**GIVEN TEXT**:
_ _ _ _
Angola: Peace Monitor, IV, 8

Angola: Peace Monitor, IV, 8
Date Distributed (ymd): 980504
Document reposted by APIC

+++++++++++++++++++++Document Profile+++++++++++++++++++++

Region: Southern Africa
Issue Areas: +security/peace+
Summary Contents:
This posting reports the extension of the mandate of the UN Observer Mission in Angola, with cautious optimism on completion of the peace process, despite continued UNITA control of key areas of the countryside. If all goes as scheduled, the UN mission will officially be completed by the end of 1998.

+++++++++++++++++end profile++++++++++++++++++++++++++++++

Angola Peace Monitor
Published by ACTSA on behalf of the Angola Emergency Campaign
Issue no. 8, Vol. IV 30th April 1998

(excerpts: the full version, containing several additional news items, as well as back issues, can be found at

UN plans to withdraw by end of 1998

The United Nations Security Council, meeting on 29 April, decided to back the plans of its Secretary General, Kofi Annan, and prepare for a withdrawal of the UN Observer Mission in Angola (MONUA). It also chose to extend MONUA's mandate to 30 June, by which time it intends to make a final decision on the future of UN operations in Angola.

The Security Council adopted Resolution 1164(1998) which extends the mandate of MONUA until 30 June 1998, and accepted the recommendations of the Secretary General, which were to reduce the military component of MONUA from the current 1,045 soldiers to 450 by the 1 July. It is planned that the remaining soldiers will stay in the country until the end of 1998.

In his report to the Security Council on 16 April (S/1998/333) Kofi Annan stated that of the twelve tasks that had remained for the completion of the Lusaka Protocol, the agreement signed in 1994 which underpins the present peace process, all but the extension of state administration throughout the country have been carried out. He noted that the tasks should have been completed by the end of March, and also warned that the improvement in the political climate has not resulted in an improvement in the security situation with widespread attacks by UNITA.

The significant progress made towards completing the obligations under the Lusaka Protocol is a source of optimism amongst many international actors in the Angolan conflict, not least the United Nations who are looking for a successful ending to their peacekeeping operations in the country. The optimism also stems from a belief that with UNITA members participating in both the Angolan parliament and the Government of Unity and National Reconciliation, and the loss of most of UNITA's international allies, UNITA leader Jonas Savimbi would be isolated if he did try to relaunch a full-scale war.

However, the situation on the ground remains very dangerous, with Jonas Savimbi continuing to use his conscript rebel army to destabilise the country.
_ _ _ _
**RAW RECORDS**:
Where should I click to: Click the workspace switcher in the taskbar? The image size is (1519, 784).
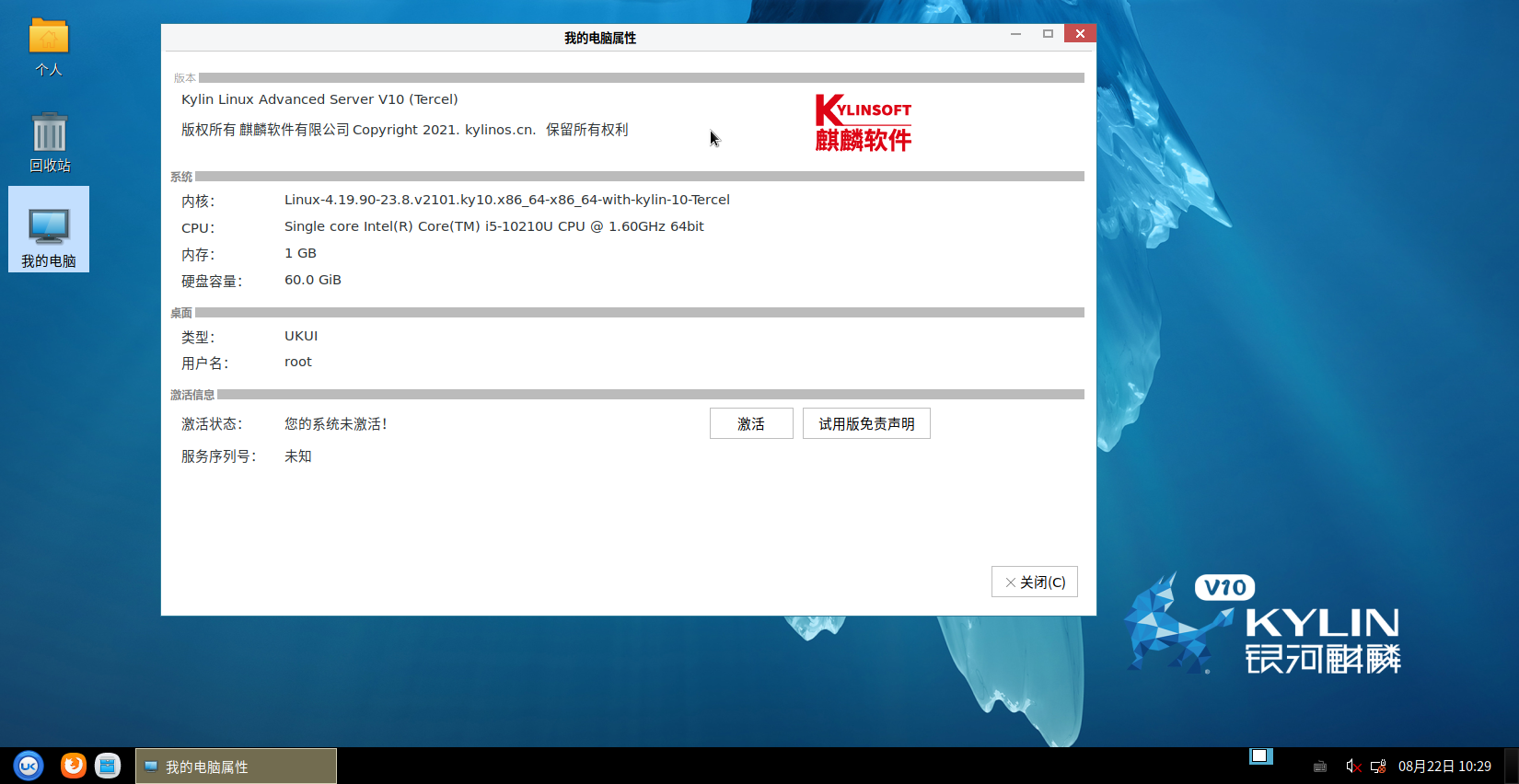coord(1260,756)
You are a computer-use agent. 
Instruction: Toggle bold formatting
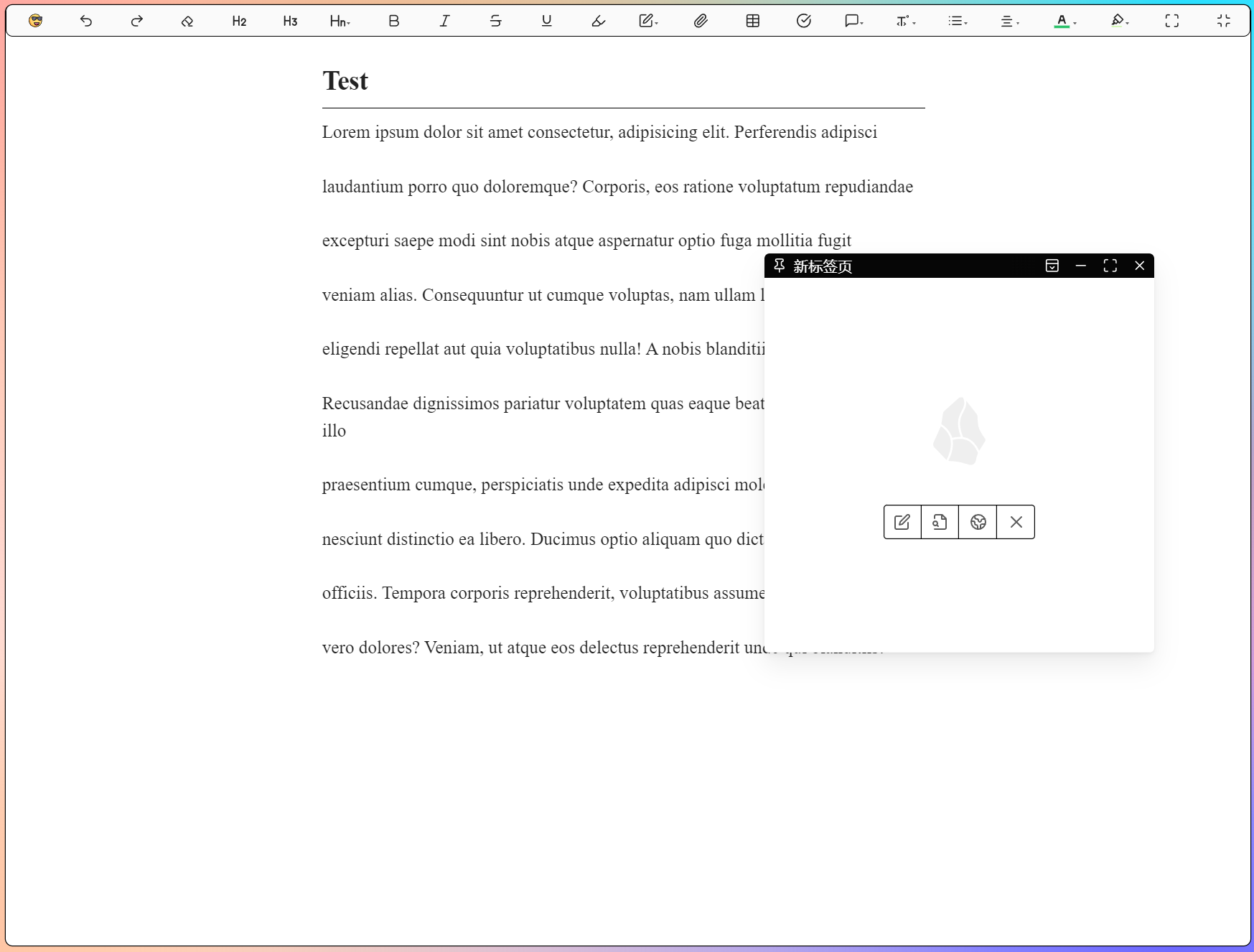[393, 21]
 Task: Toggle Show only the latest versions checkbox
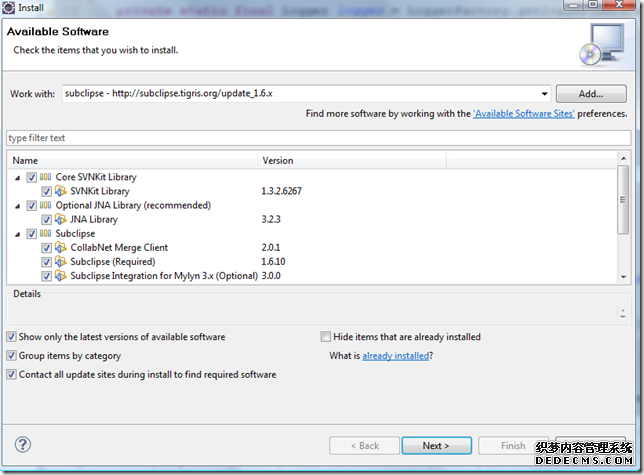pyautogui.click(x=12, y=337)
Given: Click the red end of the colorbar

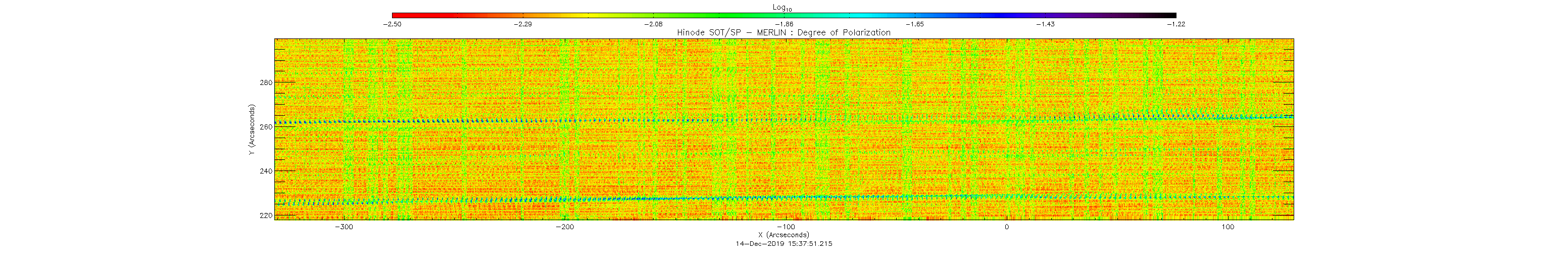Looking at the screenshot, I should [396, 15].
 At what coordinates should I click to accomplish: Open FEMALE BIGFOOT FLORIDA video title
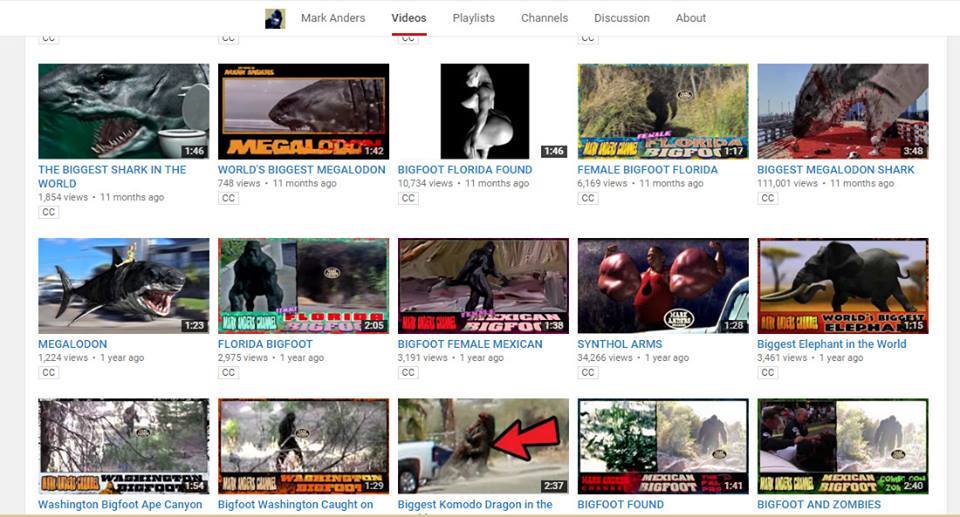point(647,170)
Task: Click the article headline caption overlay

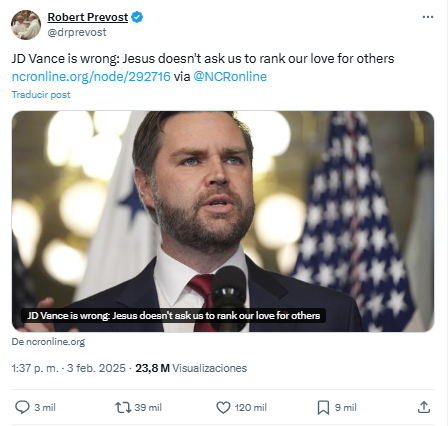Action: [x=173, y=315]
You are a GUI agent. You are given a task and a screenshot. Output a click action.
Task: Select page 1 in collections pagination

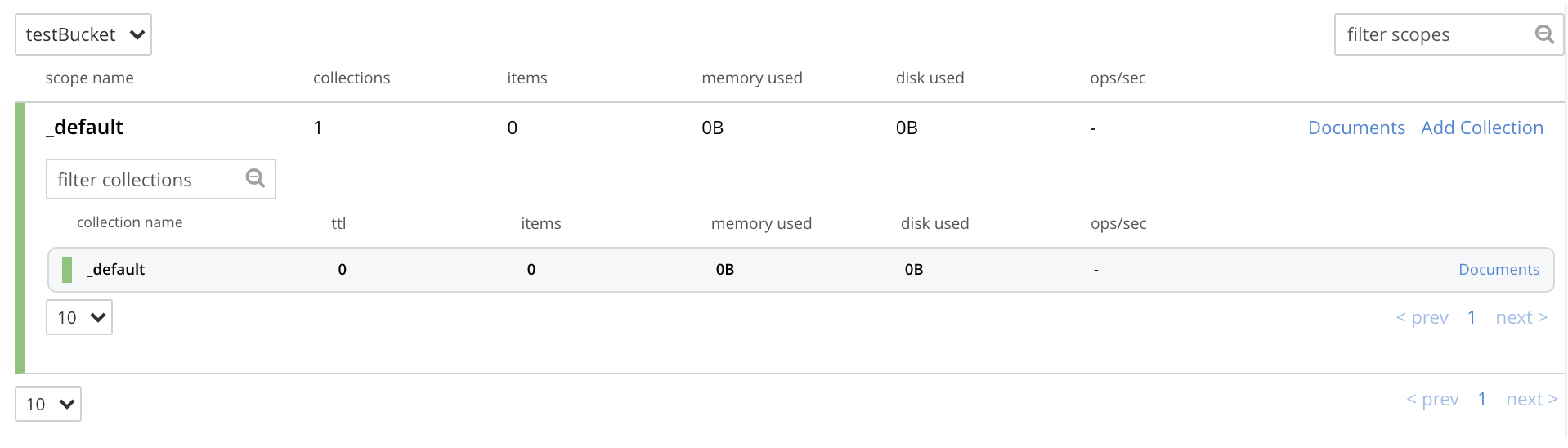tap(1472, 317)
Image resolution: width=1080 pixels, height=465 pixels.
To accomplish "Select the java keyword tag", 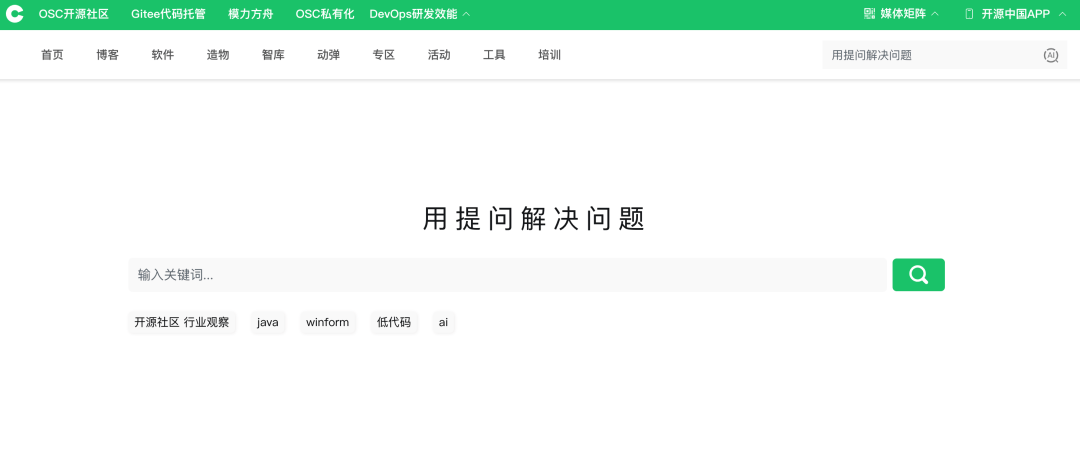I will pyautogui.click(x=268, y=322).
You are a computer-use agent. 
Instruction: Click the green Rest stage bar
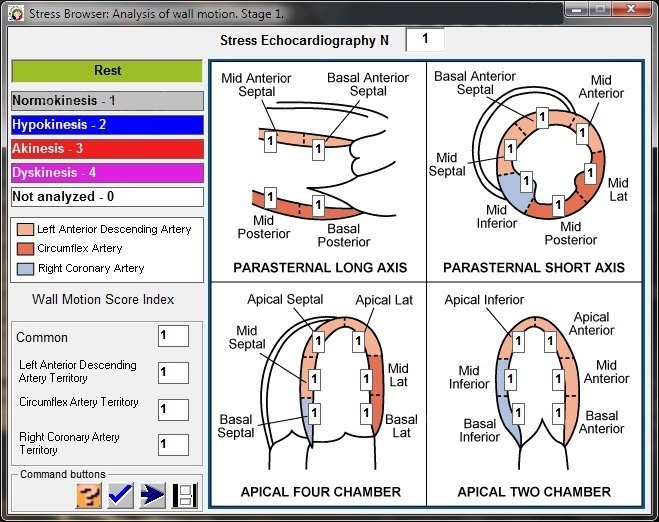click(x=107, y=71)

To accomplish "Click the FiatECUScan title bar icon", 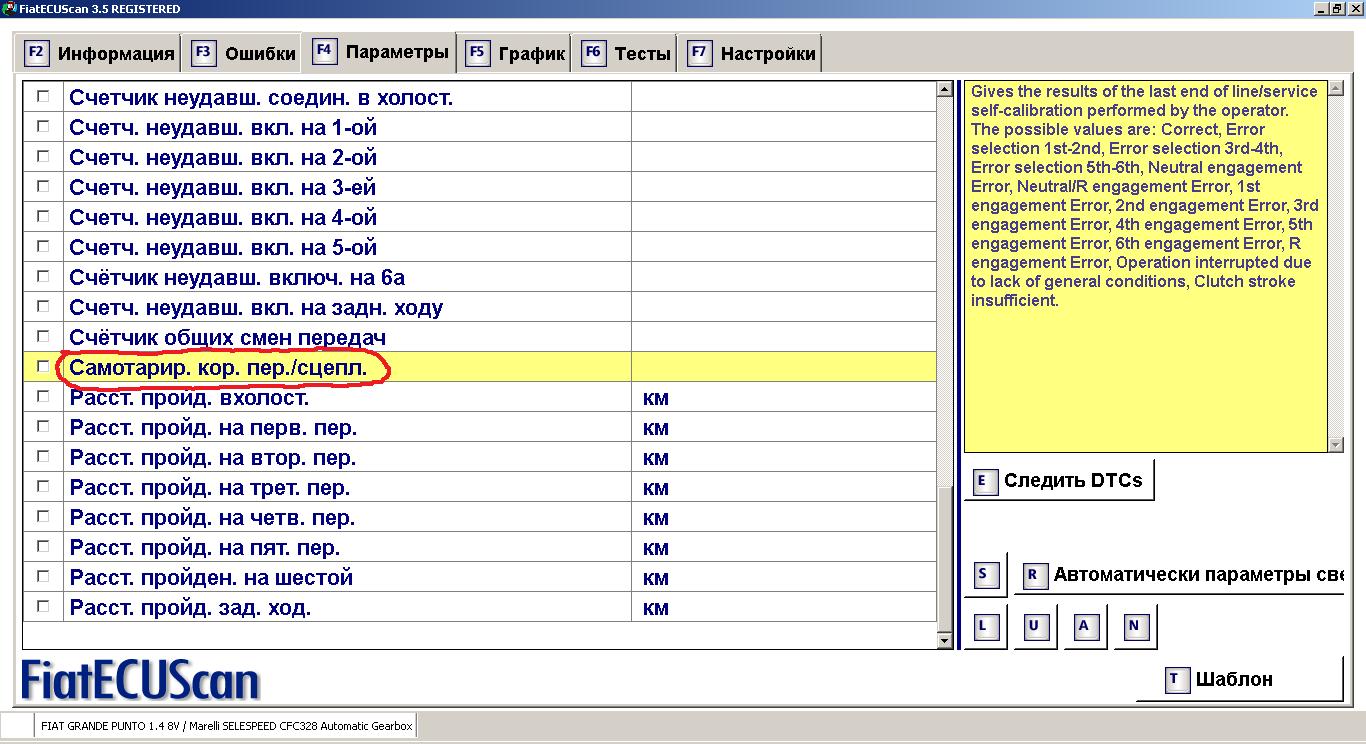I will click(9, 8).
_ _ _ _
**WRITTEN TASKS**:
[A] Update the part of the Angola Peace Monitor text starting at "Region: Southern Africa" and ending at "by the end of 1998.", putting "guarded optimism" in place of "cautious optimism".
[B] According to the Angola Peace Monitor text, until what date did Resolution 1164(1998) extend the mandate of MONUA?
The listing is not needed for any of this.

**SOLVED PROBLEMS**:
[A]
Region: Southern Africa
Issue Areas: +security/peace+
Summary Contents:
This posting reports the extension of the mandate of the UN Observer Mission in Angola, with guarded optimism on completion of the peace process, despite continued UNITA control of key areas of the countryside. If all goes as scheduled, the UN mission will officially be completed by the end of 1998.

[B] 30 June 1998